Actually, I may be mistaken about my previous commment. I'm not completely sure if this loss of recent data would happen as I've described. It depends on client implementation. For example, a client could wait for a write to propagate to at least 1 replica before telling the caller that the data was inserted successfully. This is an implementation detail I'm not sure about.
Also the settled flag exists on each record, not each shard. A shard is typically made up of multiple unsettled records. Each worker is assigned to a shard using a hash function so it's deterministic and the worker only processes unsettled transactions from their own shard.
Also I said something else misleading in one of my previous comments. In my case, the shard key of each record (which determines which shard a record belongs to) was not based on its own record ID but on the account ID of the user who owns that record. So effectively the sharding was happening based on user accounts and it was designed so that the records created by an account could be processed independently of records created by a different account.
Given how critical preventing future intent writes is to the protocol to ensure safety during recovery, it'd be nice to have more detail on how that works. Calling it an in memory data structure doesn't exactly inspire confidence.
Agreed, we should be talking about the "timestamp cache" in more detail generally. While I'm here, looking at  helped me confirm how everything is kosher despite being in-memory.

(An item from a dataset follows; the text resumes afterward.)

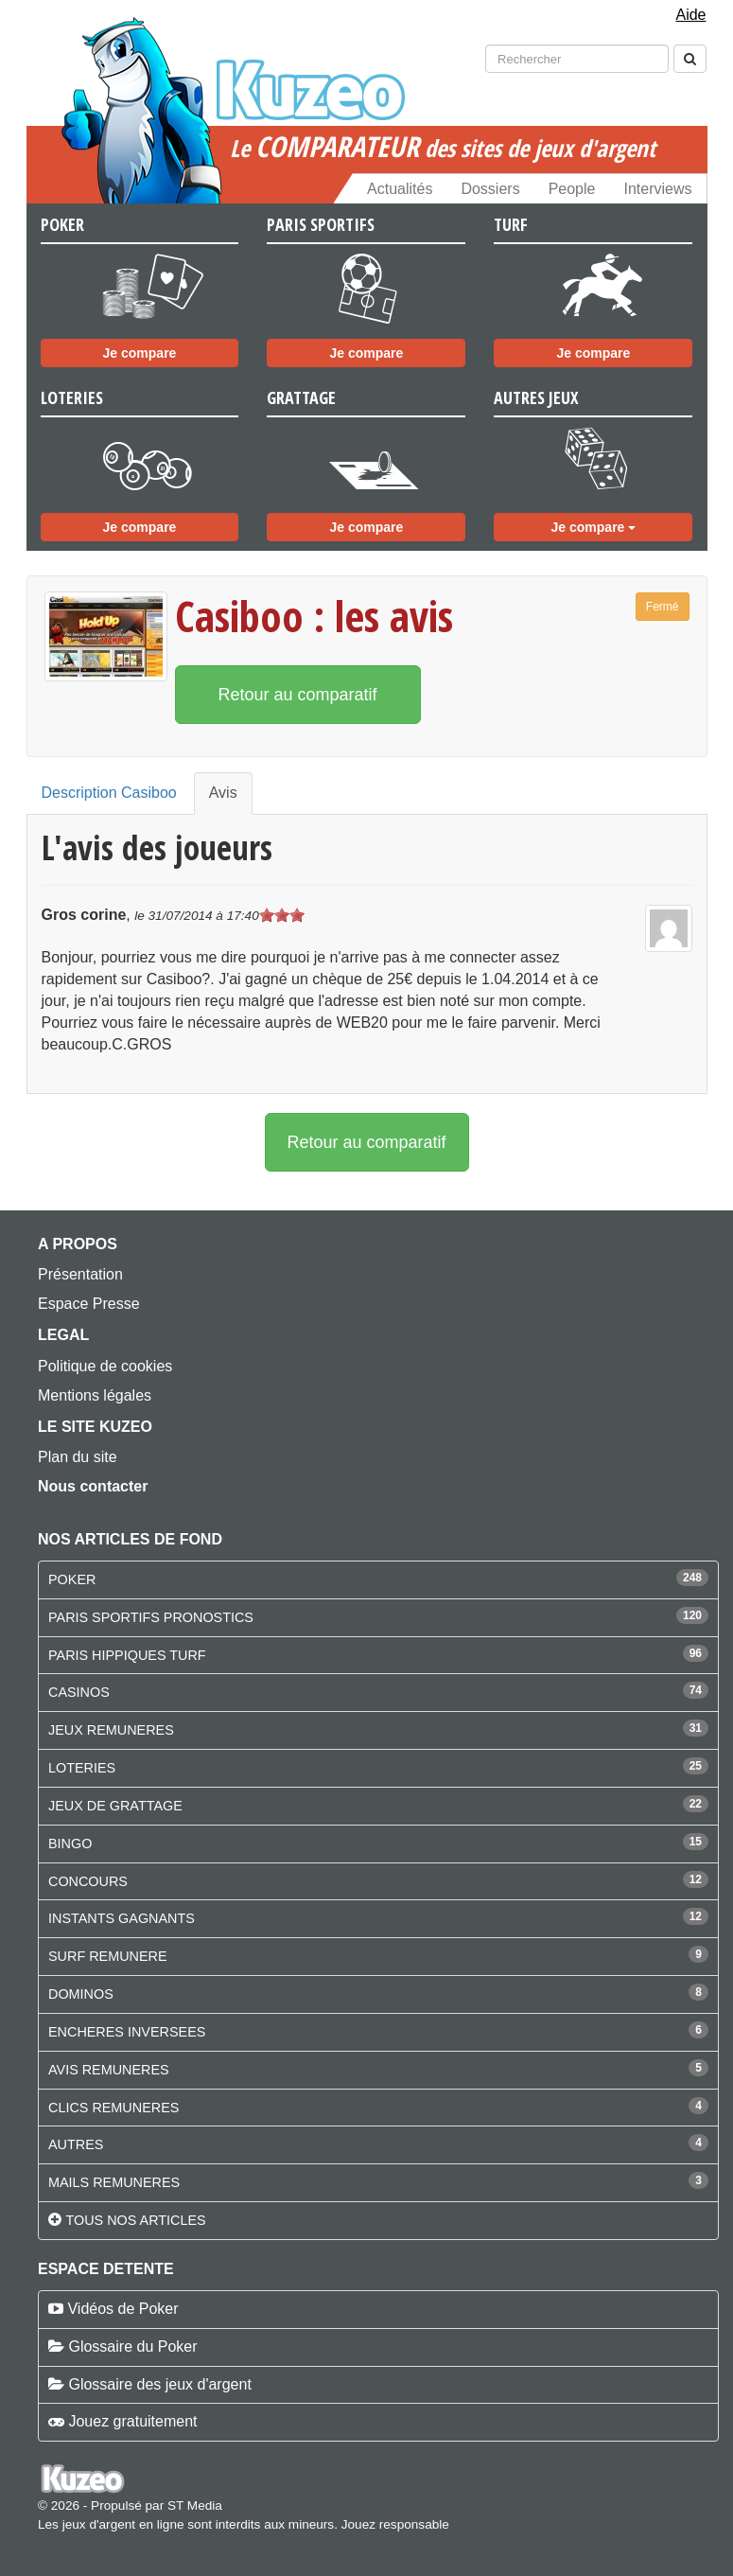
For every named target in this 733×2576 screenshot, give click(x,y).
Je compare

The timestamp cache pessimistically maintains a "low water mark", this always ratchets up monotonically and represents the earliest access timestamp of any key in the range. Writes happening at timestamps lower than this water mark are not let through, and bumping this watermark past the point of the observed write intent's timestamp is how slow inflight write intents are aborted by recovering read requests. On server restart, the timestamp cache is initialized with a low water mark of the current system time + maximum clock offset, so "future" write intents (or more accurately: write intents sent in the past but previously stuck in transit) are simply rejected.
Wow, this is impressive.
What I'll say might come off naive but I accept this at an attempt for a reductionist's viewpoint.
A singular update that side affects *N (times N) where N is greater than 1 will always lead to either a race condition or latency.